The question hangs. And there is an answer, Arthur knows-something correct and patient that he should now say, that Miriam is waiting to hear and that it is his job to provide. To attempt this drive is foolishness. They already have a room. The Peugeot, an expensive disappointment, is not all it could be when the roads are slick. But he has already fallen in love with the idea, driving home through the snowy dark. He loves it because he can imagine it: the slow progress of the car, the sleepy stroke of the wipers, the whirl of flakes before the windshield, like water pushed from the prow, and the lights of the other cars on the highway, refracted in the snowy air; the dry wind of the heater and the hours of silence ahead. He imagines his wife asleep beside him, her body half turned in her seat and wrapped with the old blanket they keep in the car, a sweater or coat used to prop her head against the chilly window; he imagines arriving home in darkness, first into town, its streets quiet under all that new snow with no one about, not even the plows yet, and then the house itself. It is midnight, it is one, it is after two-who knows how long the drive will take? He will wait until the car is stopped and the engine is extinguished before he awakens her, to give her the present of their safe arrival. She stirs, rubbing her eyes. Are we…? she asks. And, How long was I…?
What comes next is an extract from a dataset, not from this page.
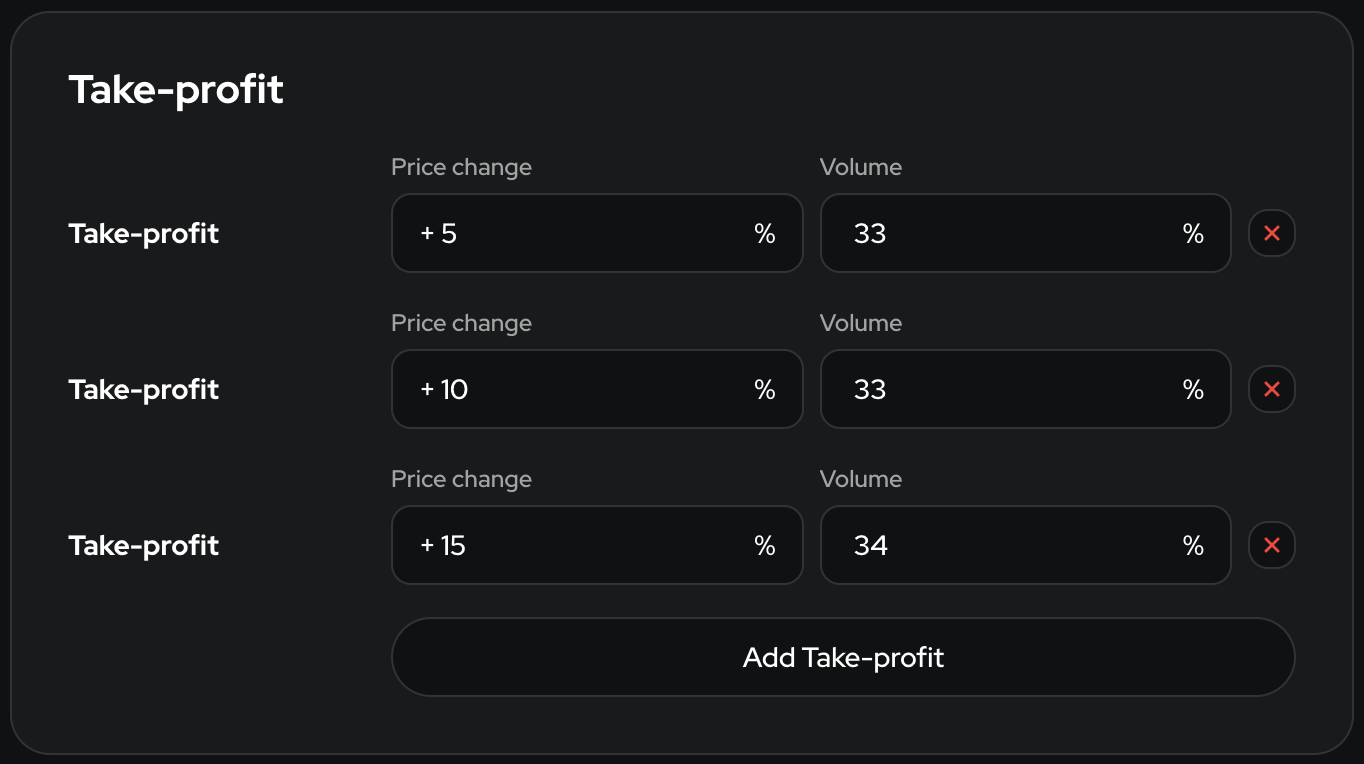
Task: Click the Take-profit label beside the +5 field
Action: click(x=144, y=234)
In front of their motel room he puts his arm around her waist and gives it a squeeze. “Come on,” he says.
Their bags are already in the Peugeot; the only thing left to do is return the key. Arthur takes it to the office, where he finds the manager sitting behind the counter, smoking and watching a hockey game on a black-and-white television with aluminum foil crimped to the antenna. The picture is so bad, Arthur thinks, that watching it must be like listening to the radio. He places the key on the counter.
“We’ve decided to take off early,” Arthur says, feeling that he should say something. “To get ahead of the weather.”
The manager rises and accepts the key without comment, depositing it into a drawer under the counter. The carelessness of the gesture suggests to Arthur that it doesn’t matter which key is which; perhaps they are all the same.
“I guess we’ll be off now.”
The manager, already back in his chair-green vinyl, with cigarette burns cut into its wooden arms-looks up, as if truly noticing Arthur for the first time.
“Right.” He takes a long, distracted drag off his cigarette and taps it into a beanbag ashtray on the table beside him. “They say it could get bad.”
“I was thinking that if we left right now, we could beat it.”
The manager gives a thoughtful nod, then returns his gaze to the TV screen. “There’s a theory,” he says.
Leaving the lot for the highway, Arthur finds that the driving is surprisingly good. Already an inch has fallen, but the snow is dry, and the road lightly traveled; there has been no chance yet for the snow to melt and then refreeze as ice. He is mindful of the speedometer, keeping the car at just over forty miles per hour, but when he looks at it a moment later, he finds their speed has drifted upward to fifty. He taps the brakes; the wheels bite soundly.